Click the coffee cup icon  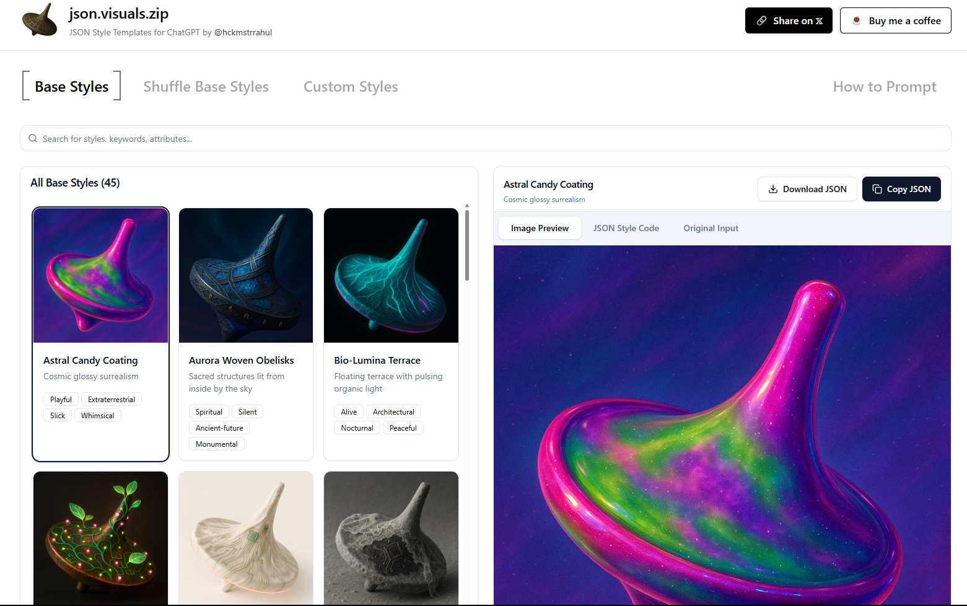coord(857,20)
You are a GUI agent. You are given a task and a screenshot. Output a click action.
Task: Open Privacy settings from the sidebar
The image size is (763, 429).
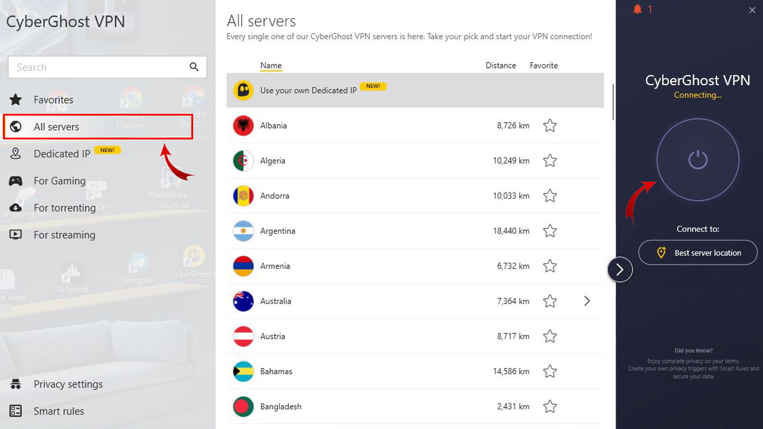click(x=68, y=384)
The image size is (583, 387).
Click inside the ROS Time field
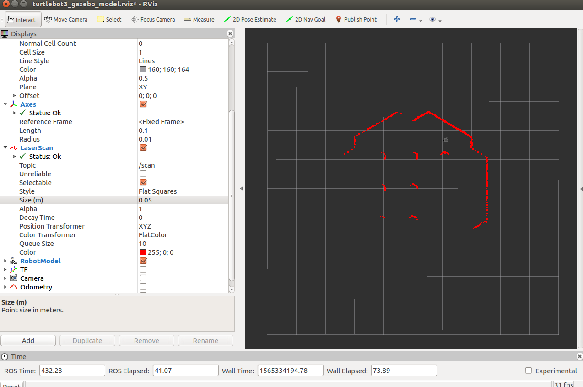[x=72, y=370]
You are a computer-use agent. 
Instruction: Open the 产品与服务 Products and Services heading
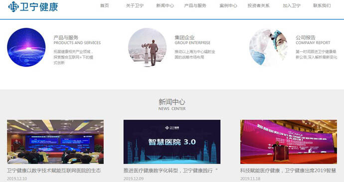click(x=77, y=40)

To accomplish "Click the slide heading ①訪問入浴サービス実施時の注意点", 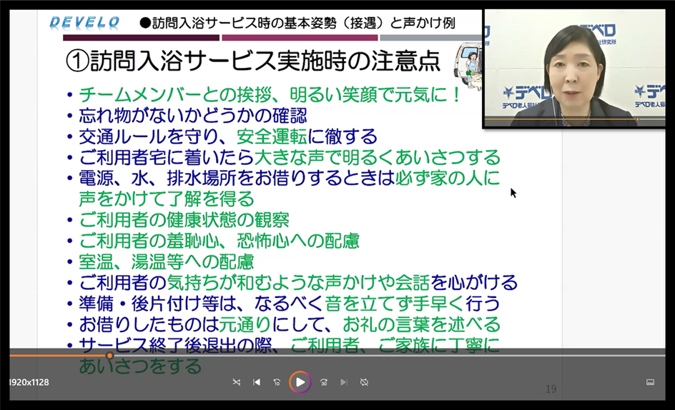I will (x=253, y=61).
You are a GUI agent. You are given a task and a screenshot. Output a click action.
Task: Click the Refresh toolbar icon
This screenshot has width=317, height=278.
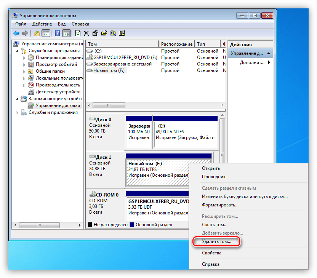(78, 33)
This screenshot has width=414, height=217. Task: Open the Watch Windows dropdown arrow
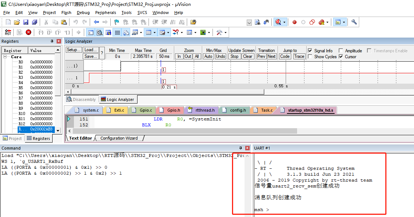click(x=141, y=32)
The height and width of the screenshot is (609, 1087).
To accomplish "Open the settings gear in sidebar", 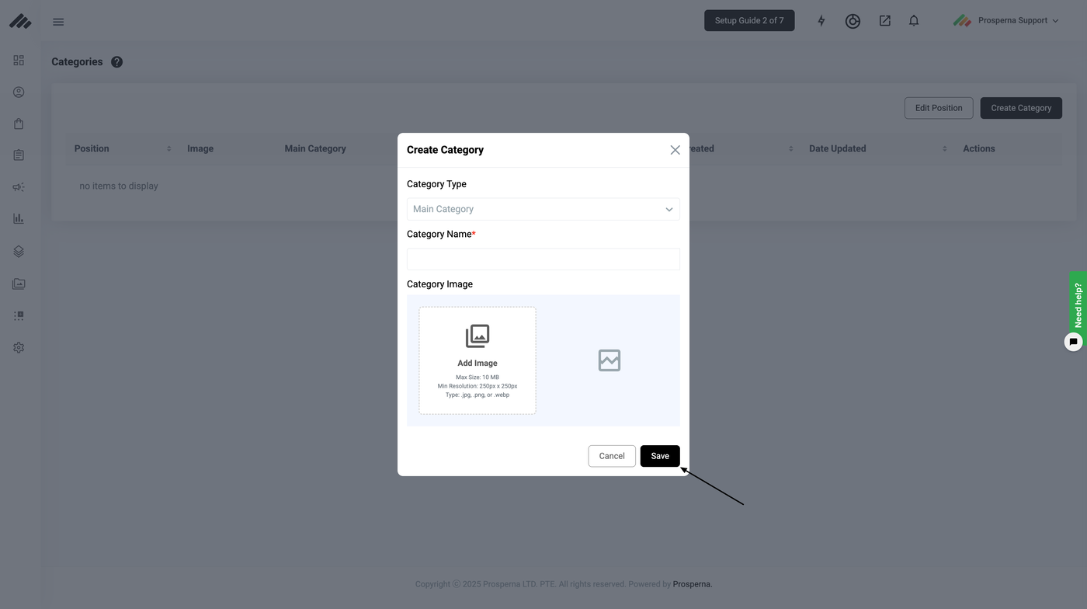I will coord(19,348).
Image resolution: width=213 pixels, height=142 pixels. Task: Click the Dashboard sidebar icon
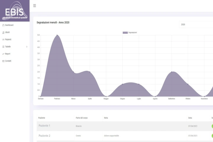[x=3, y=25]
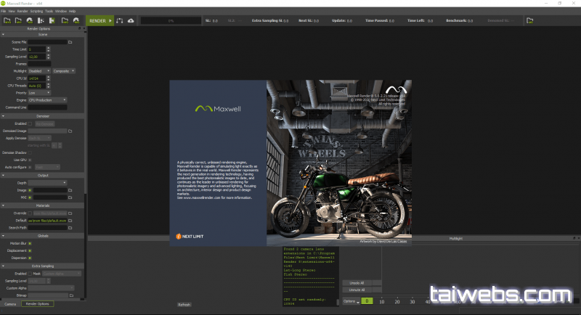Switch to the Camera tab
Viewport: 581px width, 315px height.
pyautogui.click(x=10, y=303)
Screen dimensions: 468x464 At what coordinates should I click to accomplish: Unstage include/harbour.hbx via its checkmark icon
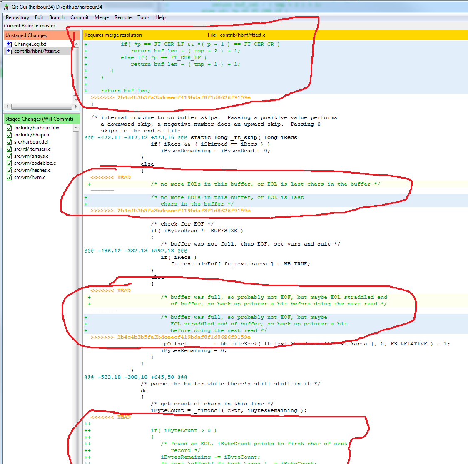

====================

Prompt | Your answer should be the exact lines above from the one containing "Task: Click the Refresh toolbar icon" through the one containing "The height and", with both end lines kept and the pictures removed, please.

Exercise response |
Task: Click the Refresh toolbar icon
This screenshot has width=317, height=278.
(78, 33)
This screenshot has width=414, height=217. Task: Open the Watch Windows dropdown arrow
click(x=141, y=32)
The height and width of the screenshot is (609, 1087).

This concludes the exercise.